EventReporter Client

The EventReporter Client is used to configure all components and features of EventReporter. The client can also be used to create a configuration profile on a base system. That profile can later be distributed to a large number of target systems.

EventReporter Service

The EventReporter Service - called “the service” - runs as an Windows Service and coordinates all log processing and forwarding activity at the monitored system (server or workstation).

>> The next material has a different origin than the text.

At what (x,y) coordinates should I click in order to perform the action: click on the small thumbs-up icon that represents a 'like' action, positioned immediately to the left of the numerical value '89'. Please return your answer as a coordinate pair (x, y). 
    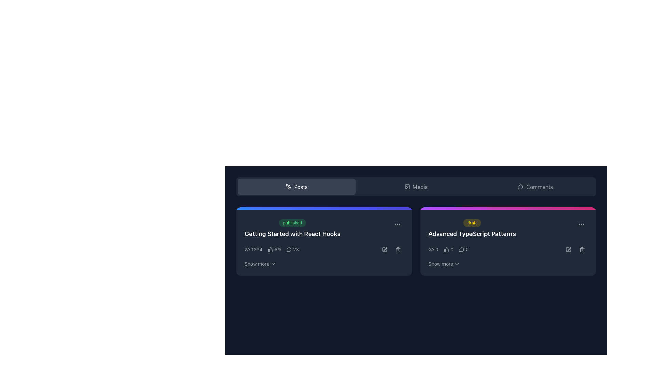
    Looking at the image, I should click on (270, 250).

The service is the only component that needs to be installed on a monitored system. The EventReporter service is called the product “engine”. As such, we call systems with only the service installed the engine-only installations.

The EventReporter service runs in the background without any user intervention. It can be controlled via the control panel “services” applet or the “Computer Management” MMC under Windows 2000. The service operates as follows:

After starting, it periodically reads the Windows event log. Each message is formatted and then sent to the given Syslog daemon or email recipient. After all entries have been read, EventReporter goes to sleep and waits a given amount of time without any processing. This so-called “sleep period” is user configurable. As soon as the service returns from the sleep period, it once again iterates through the Windows event logs. This processing continues until the process is stopped.

Due to its optimized structure, EventReporter uses only very minimal processing power. How much it uses mainly depends on how long the sleep period is. We recommend a sleep period between 1 and 5 minutes for Syslog delivery and some hours up to 1 day for email delivery. However, feel free to customize this value according to your needs. We strongly recommend not using sleep periods of 500 milliseconds or less (although possible).

x64 Build

The installer inherits the 32bit as well as the 64bit edition. It determines directly, which version is suitable for your operating system and therefore installs the appropriate version. Major compatibility changes for the x64 platform have been made in the Service core. For details see the changes listed below:

  • ODBC Database Action fully runs on x64 now. Please note that there are currently very few ODBC drivers for x64 available!
  • Configuration Registry Access, a DWORD Value will now be saved as QWORD into the registry. However the Configuration Client and Win32 Service Build can handle these data type and convert these values automatically into DWORD if needed. The Configuration Client will remain a win32 application. Only the Service has been ported to the x64 platform.

A note on cross updates from Win32 to x64 Edition of EventReporter!

It is not possible to update directly from Win32 to x64 Edition using setup upgrade method. The problem is that a minor upgrade will NOT install all the needed x64 components. Only a full install will be able to do this. Therefore, in order to perform a cross update, follow these instructions:

  1. Create a backup of your configuration, save it as registry or xml file (See the Configuration Client Computer Menu)
  2. Uninstall EventReporter.
  3. Install EventReporter by using the x64 Edition of the setup.
  4. Import your old settings from the registry or xml file.